Reputation: 23
I'm trying to run a code on multi-gpu using OpenMP+OpenACC , so a single thread is attached to a given single gpu to run it on multi-gpu, So what resources should I avail on HPC cluster to get max-performance and scalability. Eg. --cpus-per-task , --ntasks-per-cpu etc.
!Attaching threads to a gpu
thd = omp_get_max_threads()
ide = omp_get_thread_num()
!!$acc init device_type(acc_device_nvidia)
call acc_set_device_num(ide, acc_device_nvidia)
Upvotes: 0
Views: 191
Reputation: 5646
I'd recommend asking your system administrator or the cluster's support team. The answer to which batch scheduling options use or node topography will be specific to the cluster.
Note that I generally recommend using MPI+OpenACC for multi-gpu program.
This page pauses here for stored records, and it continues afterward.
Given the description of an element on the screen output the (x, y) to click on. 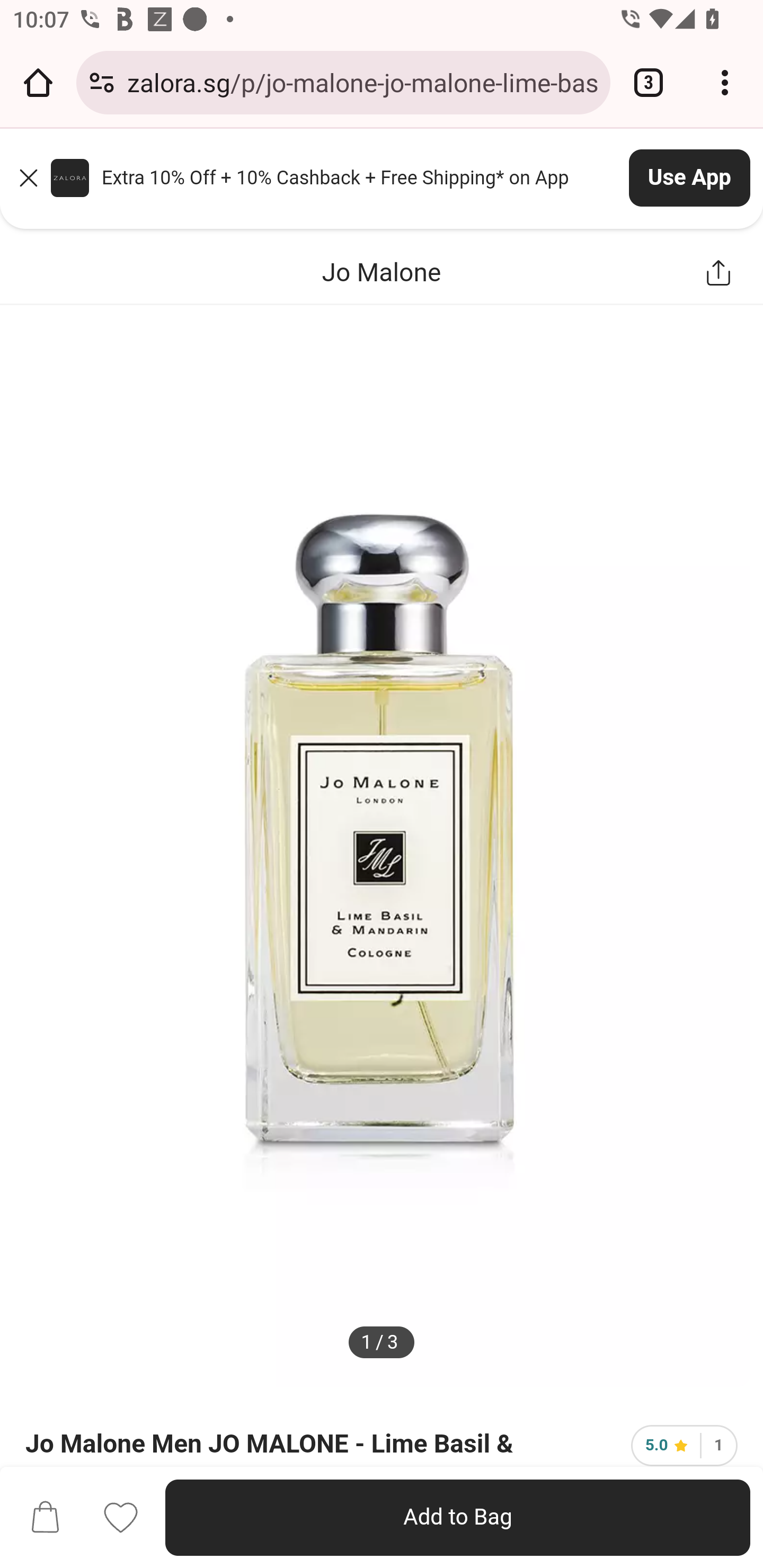
Open the home page (38, 82)
Connection is secure (101, 82)
Switch or close tabs (648, 82)
Customize and control Google Chrome (724, 82)
Jo Malone (381, 270)
Go To Reviews (683, 1444)
Go To Cart (44, 1517)
Add to Bag (457, 1517)
Add To Wishlist (120, 1517)
Given the description of an element on the screen output the (x, y) to click on. 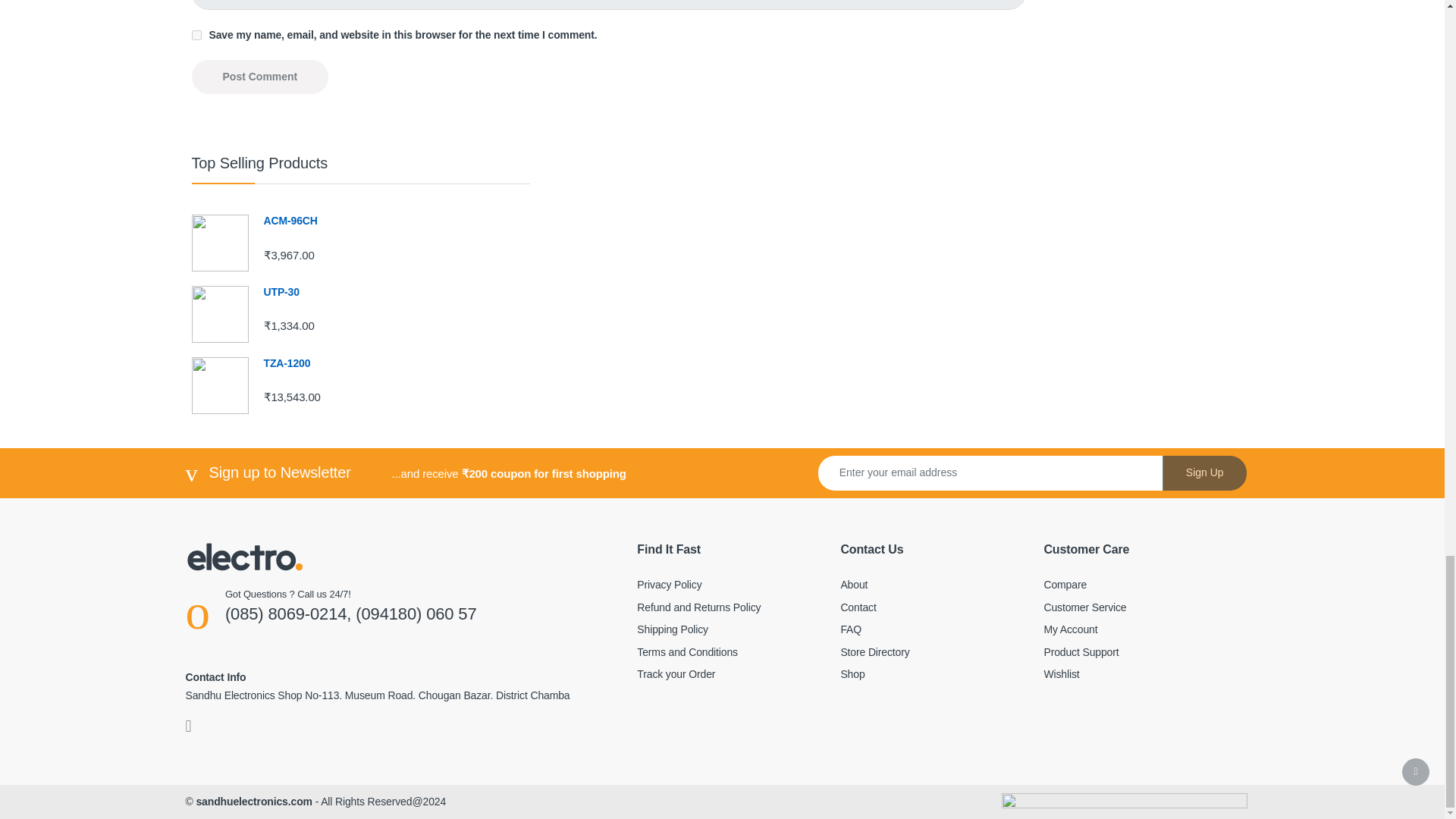
yes (195, 35)
Post Comment (259, 76)
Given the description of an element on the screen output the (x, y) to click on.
With OpenMP+OpenACC, codes often need to include domain decomposition which is not natural for OpenMP but is for MPI. Hence it's better to use MPI since the code is then able to run on multi-node not just a single node.
Plus with MPI you'll have one-to-one relation between the rank and GPU, greatly simplifying things. Assuming you're using an NVIDIA device, you can also take advantage of things like CUDA Aware MPI for GPU direct communication and MPS to run multiple ranks per GPU.
While a few years old, here's a good video from GTC2016 on using MPI+OpenACC.
https://www.youtube.com/watch?v=xD42obq_ems
Upvotes: 1